== Segment start ==

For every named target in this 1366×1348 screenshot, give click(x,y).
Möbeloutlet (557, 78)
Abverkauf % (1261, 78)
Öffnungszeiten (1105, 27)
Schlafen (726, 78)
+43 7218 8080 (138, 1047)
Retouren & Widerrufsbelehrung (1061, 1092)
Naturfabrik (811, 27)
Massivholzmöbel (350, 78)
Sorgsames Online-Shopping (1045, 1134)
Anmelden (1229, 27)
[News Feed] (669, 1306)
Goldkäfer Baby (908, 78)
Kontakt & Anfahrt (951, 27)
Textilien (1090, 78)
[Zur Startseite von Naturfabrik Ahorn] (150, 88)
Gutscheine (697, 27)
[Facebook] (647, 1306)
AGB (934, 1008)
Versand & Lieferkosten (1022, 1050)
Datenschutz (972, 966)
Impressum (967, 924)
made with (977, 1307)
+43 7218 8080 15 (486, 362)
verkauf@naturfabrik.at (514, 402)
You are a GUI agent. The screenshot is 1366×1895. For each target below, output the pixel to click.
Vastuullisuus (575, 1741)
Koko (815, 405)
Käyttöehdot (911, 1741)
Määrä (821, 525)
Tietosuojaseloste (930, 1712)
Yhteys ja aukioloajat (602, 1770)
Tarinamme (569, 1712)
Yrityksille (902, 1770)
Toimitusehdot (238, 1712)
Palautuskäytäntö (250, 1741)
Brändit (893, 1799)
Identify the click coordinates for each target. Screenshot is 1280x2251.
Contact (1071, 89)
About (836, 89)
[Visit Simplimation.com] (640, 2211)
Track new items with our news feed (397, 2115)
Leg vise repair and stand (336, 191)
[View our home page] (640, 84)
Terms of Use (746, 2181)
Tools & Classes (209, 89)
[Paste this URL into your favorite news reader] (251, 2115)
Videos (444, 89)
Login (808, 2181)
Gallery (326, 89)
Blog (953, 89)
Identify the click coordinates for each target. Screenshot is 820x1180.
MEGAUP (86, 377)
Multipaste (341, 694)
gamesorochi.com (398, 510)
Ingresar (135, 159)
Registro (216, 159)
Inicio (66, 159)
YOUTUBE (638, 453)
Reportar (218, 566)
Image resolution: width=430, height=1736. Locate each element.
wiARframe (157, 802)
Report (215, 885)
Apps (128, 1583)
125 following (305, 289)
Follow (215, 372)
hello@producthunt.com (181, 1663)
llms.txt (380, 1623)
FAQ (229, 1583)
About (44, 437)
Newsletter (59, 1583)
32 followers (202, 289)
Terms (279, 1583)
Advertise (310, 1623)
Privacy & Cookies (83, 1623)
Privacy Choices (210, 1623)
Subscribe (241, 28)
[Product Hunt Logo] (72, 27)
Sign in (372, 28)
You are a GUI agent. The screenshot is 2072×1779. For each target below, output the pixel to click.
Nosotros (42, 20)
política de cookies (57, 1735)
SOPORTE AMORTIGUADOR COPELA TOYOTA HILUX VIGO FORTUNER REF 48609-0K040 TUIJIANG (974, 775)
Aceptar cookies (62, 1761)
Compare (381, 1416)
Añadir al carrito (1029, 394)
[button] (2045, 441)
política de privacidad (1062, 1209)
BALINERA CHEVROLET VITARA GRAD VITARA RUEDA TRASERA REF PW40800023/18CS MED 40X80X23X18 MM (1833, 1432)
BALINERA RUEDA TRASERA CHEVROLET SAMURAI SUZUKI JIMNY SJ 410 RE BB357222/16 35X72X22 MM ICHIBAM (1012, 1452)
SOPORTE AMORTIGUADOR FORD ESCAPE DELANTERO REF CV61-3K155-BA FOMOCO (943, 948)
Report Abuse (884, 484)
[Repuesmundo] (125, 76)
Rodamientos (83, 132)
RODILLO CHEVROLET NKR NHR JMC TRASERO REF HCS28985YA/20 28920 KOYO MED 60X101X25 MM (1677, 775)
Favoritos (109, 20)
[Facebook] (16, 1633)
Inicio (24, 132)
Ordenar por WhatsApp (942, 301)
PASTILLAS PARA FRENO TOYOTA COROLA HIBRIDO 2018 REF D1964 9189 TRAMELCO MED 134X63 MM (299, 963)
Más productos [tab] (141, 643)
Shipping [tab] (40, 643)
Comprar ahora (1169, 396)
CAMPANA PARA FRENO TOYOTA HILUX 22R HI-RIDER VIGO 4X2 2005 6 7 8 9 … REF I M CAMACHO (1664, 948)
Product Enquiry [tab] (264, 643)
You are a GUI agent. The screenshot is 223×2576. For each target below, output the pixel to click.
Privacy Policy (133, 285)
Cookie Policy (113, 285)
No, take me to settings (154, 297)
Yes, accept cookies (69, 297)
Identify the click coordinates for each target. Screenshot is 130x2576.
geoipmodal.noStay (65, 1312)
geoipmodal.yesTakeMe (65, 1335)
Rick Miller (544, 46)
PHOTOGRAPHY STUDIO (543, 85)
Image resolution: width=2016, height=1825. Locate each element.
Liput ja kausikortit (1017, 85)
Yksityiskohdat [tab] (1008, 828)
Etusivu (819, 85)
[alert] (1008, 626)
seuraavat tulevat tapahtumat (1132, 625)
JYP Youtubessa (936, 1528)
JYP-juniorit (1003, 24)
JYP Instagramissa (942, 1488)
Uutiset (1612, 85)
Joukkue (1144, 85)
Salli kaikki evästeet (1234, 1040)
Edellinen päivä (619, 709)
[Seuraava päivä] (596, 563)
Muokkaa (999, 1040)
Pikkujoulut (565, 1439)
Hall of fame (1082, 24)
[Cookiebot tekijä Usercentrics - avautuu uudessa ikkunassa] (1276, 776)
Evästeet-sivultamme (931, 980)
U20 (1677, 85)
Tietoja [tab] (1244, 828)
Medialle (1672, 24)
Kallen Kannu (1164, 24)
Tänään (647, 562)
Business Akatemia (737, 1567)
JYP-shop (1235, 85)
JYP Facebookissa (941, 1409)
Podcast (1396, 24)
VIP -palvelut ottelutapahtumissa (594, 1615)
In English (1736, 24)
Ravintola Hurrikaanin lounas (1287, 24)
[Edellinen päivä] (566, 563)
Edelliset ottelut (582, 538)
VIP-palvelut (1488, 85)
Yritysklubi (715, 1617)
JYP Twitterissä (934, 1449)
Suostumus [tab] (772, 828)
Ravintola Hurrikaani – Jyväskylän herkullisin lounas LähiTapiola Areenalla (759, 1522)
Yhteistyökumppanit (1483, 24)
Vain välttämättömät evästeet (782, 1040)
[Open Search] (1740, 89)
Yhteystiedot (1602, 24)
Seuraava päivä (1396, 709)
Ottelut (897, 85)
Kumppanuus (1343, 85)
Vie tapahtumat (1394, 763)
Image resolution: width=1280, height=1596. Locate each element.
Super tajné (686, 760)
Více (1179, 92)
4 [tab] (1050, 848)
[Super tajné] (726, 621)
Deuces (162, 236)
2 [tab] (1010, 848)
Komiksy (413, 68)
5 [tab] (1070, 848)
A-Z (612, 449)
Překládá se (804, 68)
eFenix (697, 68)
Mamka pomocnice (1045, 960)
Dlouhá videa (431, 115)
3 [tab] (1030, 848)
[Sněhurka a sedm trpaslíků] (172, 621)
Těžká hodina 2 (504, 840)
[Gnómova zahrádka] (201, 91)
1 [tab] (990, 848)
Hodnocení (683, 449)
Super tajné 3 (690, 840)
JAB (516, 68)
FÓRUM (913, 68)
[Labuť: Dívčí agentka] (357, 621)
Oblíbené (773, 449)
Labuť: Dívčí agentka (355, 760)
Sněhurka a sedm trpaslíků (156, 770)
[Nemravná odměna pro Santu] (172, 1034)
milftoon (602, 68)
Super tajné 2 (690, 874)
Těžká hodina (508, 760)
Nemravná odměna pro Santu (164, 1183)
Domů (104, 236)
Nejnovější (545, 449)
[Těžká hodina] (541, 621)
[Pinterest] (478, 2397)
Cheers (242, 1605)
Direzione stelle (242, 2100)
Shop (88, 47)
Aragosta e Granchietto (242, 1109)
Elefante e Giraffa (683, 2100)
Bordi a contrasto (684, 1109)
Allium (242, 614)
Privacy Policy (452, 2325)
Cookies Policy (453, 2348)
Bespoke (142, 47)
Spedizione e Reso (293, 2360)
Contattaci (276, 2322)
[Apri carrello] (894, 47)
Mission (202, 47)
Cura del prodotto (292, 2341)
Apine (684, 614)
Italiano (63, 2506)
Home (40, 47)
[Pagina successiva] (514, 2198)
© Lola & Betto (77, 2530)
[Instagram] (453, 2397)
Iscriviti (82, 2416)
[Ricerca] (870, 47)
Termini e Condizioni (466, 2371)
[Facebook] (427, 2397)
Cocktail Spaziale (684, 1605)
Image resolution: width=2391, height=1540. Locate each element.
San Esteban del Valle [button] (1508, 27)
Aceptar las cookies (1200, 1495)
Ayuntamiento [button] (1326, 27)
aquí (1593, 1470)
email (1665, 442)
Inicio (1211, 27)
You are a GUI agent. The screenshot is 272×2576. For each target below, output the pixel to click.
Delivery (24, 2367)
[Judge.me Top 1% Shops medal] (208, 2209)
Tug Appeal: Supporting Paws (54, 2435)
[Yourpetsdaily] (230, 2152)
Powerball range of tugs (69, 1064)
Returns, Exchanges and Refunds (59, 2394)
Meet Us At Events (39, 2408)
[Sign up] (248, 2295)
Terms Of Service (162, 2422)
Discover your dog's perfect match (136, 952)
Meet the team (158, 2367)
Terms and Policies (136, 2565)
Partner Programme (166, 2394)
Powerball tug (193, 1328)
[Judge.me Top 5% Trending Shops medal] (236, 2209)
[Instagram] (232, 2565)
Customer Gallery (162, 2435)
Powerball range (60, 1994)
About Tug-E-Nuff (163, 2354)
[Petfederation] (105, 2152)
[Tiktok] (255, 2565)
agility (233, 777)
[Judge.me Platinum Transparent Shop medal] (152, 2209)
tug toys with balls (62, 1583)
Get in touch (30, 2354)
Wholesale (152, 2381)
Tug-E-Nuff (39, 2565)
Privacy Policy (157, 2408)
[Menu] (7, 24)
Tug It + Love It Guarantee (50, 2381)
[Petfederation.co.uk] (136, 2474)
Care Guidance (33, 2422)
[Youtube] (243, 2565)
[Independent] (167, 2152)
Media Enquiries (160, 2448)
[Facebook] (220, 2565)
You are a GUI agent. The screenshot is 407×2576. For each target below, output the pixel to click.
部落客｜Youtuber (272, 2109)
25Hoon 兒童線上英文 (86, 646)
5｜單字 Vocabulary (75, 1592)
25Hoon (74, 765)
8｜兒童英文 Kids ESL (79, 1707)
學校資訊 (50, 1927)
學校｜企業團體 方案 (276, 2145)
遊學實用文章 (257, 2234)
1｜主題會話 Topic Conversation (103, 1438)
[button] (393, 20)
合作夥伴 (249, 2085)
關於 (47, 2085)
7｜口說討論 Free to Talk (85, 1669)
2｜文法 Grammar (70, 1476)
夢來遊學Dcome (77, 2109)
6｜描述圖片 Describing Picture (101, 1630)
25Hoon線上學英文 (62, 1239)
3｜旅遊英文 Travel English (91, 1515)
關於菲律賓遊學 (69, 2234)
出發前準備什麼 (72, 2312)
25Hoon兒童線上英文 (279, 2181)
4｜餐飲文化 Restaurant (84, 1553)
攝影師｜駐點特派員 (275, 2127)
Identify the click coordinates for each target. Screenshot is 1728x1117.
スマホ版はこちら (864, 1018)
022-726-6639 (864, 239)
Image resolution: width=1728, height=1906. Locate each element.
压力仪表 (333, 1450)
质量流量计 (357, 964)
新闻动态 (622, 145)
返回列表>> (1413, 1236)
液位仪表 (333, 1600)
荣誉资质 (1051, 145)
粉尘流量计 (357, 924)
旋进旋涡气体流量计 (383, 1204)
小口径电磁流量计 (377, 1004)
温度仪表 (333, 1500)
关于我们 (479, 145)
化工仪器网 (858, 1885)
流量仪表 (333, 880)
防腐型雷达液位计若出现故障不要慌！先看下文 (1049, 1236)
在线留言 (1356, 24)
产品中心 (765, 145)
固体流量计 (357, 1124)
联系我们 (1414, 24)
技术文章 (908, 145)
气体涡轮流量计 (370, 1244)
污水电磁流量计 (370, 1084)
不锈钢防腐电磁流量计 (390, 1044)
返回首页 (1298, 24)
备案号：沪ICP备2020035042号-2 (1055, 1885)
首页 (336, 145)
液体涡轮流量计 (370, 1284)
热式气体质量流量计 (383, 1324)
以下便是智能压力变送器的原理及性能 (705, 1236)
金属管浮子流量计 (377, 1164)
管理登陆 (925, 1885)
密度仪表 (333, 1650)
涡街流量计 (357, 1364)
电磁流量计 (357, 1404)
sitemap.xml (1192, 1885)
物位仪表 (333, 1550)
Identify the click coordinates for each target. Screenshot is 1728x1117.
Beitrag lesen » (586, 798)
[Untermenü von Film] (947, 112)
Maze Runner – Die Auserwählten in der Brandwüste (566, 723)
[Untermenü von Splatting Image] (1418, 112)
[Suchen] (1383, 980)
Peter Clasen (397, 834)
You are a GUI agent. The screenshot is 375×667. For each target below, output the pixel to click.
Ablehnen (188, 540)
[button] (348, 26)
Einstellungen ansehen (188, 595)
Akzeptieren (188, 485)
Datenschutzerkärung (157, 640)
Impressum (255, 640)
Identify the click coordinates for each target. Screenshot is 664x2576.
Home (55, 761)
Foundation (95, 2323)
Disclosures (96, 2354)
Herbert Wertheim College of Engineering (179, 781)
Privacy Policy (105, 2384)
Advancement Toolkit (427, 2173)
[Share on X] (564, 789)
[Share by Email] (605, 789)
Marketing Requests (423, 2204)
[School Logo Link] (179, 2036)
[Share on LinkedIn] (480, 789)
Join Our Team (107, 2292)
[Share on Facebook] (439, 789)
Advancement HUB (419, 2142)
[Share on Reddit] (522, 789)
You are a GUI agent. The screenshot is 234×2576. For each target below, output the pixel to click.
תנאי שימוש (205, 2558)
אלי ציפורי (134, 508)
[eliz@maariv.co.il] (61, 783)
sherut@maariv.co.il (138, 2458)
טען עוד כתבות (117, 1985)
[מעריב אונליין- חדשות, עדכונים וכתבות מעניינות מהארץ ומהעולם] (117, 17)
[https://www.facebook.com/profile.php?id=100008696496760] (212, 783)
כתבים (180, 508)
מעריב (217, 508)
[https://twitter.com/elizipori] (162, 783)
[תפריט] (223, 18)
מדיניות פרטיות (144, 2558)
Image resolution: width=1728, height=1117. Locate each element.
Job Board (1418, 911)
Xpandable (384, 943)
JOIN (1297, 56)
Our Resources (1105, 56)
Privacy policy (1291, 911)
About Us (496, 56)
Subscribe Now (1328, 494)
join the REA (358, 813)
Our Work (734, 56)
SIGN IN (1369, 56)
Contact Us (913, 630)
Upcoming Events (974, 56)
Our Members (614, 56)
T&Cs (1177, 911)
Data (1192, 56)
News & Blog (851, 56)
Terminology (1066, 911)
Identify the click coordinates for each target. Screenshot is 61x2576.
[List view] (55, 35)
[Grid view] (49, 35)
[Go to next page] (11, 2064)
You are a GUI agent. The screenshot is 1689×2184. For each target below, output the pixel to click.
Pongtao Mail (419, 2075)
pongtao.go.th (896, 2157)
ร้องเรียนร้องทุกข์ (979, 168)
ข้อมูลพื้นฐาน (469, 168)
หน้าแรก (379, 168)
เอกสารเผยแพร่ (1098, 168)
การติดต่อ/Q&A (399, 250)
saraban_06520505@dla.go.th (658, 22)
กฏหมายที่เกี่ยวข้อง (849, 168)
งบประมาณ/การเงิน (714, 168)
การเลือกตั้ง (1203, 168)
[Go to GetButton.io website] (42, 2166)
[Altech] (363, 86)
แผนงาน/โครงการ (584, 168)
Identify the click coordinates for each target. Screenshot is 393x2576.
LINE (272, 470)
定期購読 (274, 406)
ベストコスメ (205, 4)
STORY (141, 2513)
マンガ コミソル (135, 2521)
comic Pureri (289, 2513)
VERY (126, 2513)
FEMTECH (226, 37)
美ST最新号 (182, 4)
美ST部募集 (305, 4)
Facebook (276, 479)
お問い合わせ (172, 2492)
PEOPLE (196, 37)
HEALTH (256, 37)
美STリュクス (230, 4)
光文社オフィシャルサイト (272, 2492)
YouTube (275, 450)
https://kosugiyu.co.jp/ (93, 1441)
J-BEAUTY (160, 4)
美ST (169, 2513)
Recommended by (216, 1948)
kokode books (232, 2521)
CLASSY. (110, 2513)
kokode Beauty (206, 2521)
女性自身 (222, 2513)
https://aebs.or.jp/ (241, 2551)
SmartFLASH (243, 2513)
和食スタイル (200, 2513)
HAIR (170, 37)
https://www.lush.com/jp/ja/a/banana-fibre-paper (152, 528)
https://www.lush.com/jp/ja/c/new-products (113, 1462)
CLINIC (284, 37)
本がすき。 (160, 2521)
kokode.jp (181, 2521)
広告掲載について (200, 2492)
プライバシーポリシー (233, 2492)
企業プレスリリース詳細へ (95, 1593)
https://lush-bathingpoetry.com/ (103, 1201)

== Segment end ==

Out of the data above, set down the lines from the one with "Cookies Policy (453, 2348)" to the one with "[Judge.me Top 5%", both included, exactly as written and with no additions.

Cookies Policy (453, 2348)
Bespoke (142, 47)
Spedizione e Reso (293, 2360)
Contattaci (276, 2322)
[Apri carrello] (894, 47)
Mission (202, 47)
Cura del prodotto (292, 2341)
Apine (684, 614)
Italiano (63, 2506)
Home (40, 47)
[Pagina successiva] (514, 2198)
© Lola & Betto (77, 2530)
[Instagram] (453, 2397)
Iscriviti (82, 2416)
[Ricerca] (870, 47)
Termini e Condizioni (466, 2371)
[Facebook] (427, 2397)
Cocktail Spaziale (684, 1605)
Image resolution: width=2391, height=1540. Locate each element.
San Esteban del Valle [button] (1508, 27)
Aceptar las cookies (1200, 1495)
Ayuntamiento [button] (1326, 27)
aquí (1593, 1470)
email (1665, 442)
Inicio (1211, 27)
You are a GUI agent. The screenshot is 272×2576. For each target below, output the pixel to click.
Delivery (24, 2367)
[Judge.me Top 1% Shops medal] (208, 2209)
Tug Appeal: Supporting Paws (54, 2435)
[Yourpetsdaily] (230, 2152)
Powerball range of tugs (69, 1064)
Returns, Exchanges and Refunds (59, 2394)
Meet Us At Events (39, 2408)
[Sign up] (248, 2295)
Terms Of Service (162, 2422)
Discover your dog's perfect match (136, 952)
Meet the team (158, 2367)
Terms and Policies (136, 2565)
Partner Programme (166, 2394)
Powerball tug (193, 1328)
[Judge.me Top 5% Trending Shops medal] (236, 2209)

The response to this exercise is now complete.